Lavoro: Sacconi, assegno ricollocazione sostituisca vecchie politiche attive

economia
AdnKronos
Roma, 8 feb. (AdnKronos) - "Governo e Regioni hanno convenuto di limitare l'assegno di ricollocazione a 25 mila disoccupati sugli oltre tre milioni che l'Istat segnala. Una vera e propria lotteria per i fortunati, la prosecuzione delle vecchie politiche di sostegno degli enti di formazione per i più". Lo scrive Maurizio Sacconi, presidente della Commissione lavoro del Senato, nel blog dell'Associazione amici di Marco Biagi. "Nonostante il Jobs act abbia indicato lo spostamento delle politiche attive dalla offerta alla domanda per spezzare il circolo vizioso della autoreferenzialita della relativa spesa, le Regioni, quasi tutte, difendono il vecchio impianto", sottolinea Sacconi. L'assegno di ricollocazione, già positivamente sperimentato nella Regione Lombardia, aggiunge, "o si sceglie per tutti o non ha senso.
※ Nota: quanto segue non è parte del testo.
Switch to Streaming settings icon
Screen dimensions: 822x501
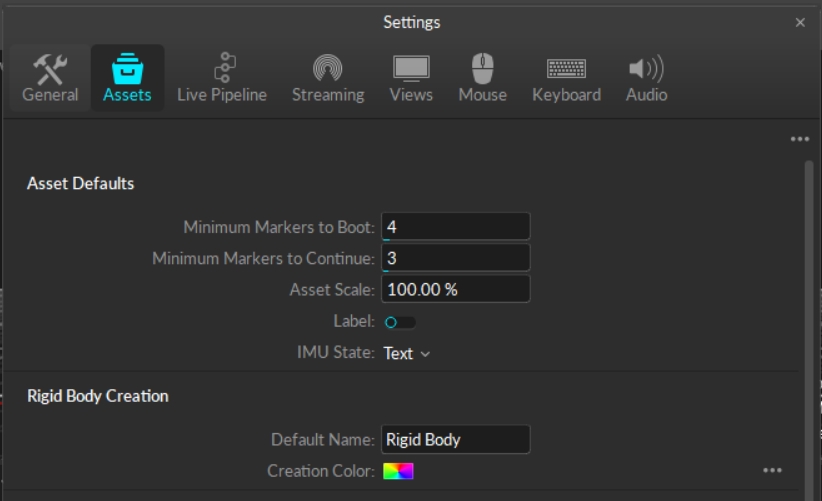click(327, 69)

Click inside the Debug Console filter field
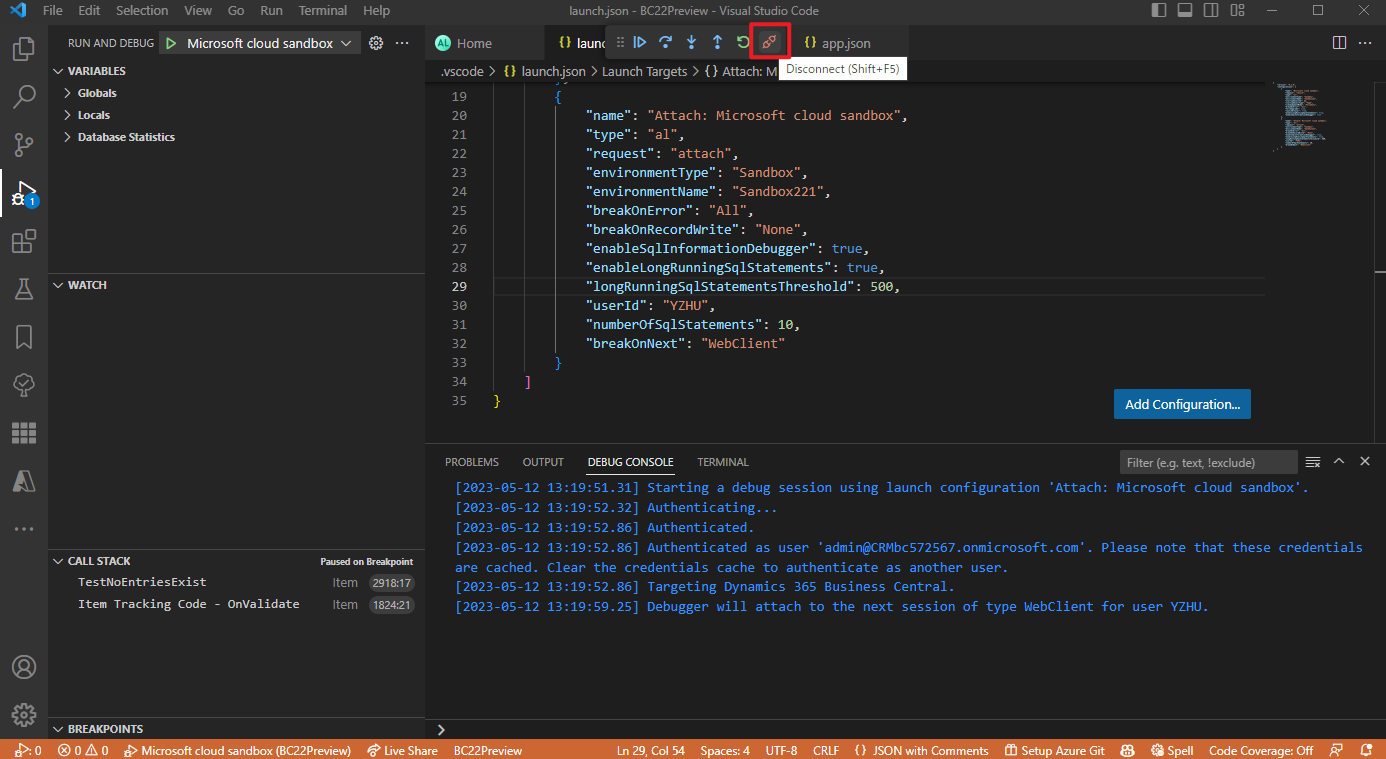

Ieri siamo stati tutti scossi dal suicidio del giovane udinese che si è sentito solo nell'incontro con il lavoro. Egli, come molti dei nostri giovani, è stato vittima del disastro educativo e del fallimento delle politiche attive regionali. Diamo ai disoccupati il potere di scegliere le attività di orientamento e formazione che saranno remunerate a risultato, creando in tal modo un mercato competitivo che premi le offerte migliori".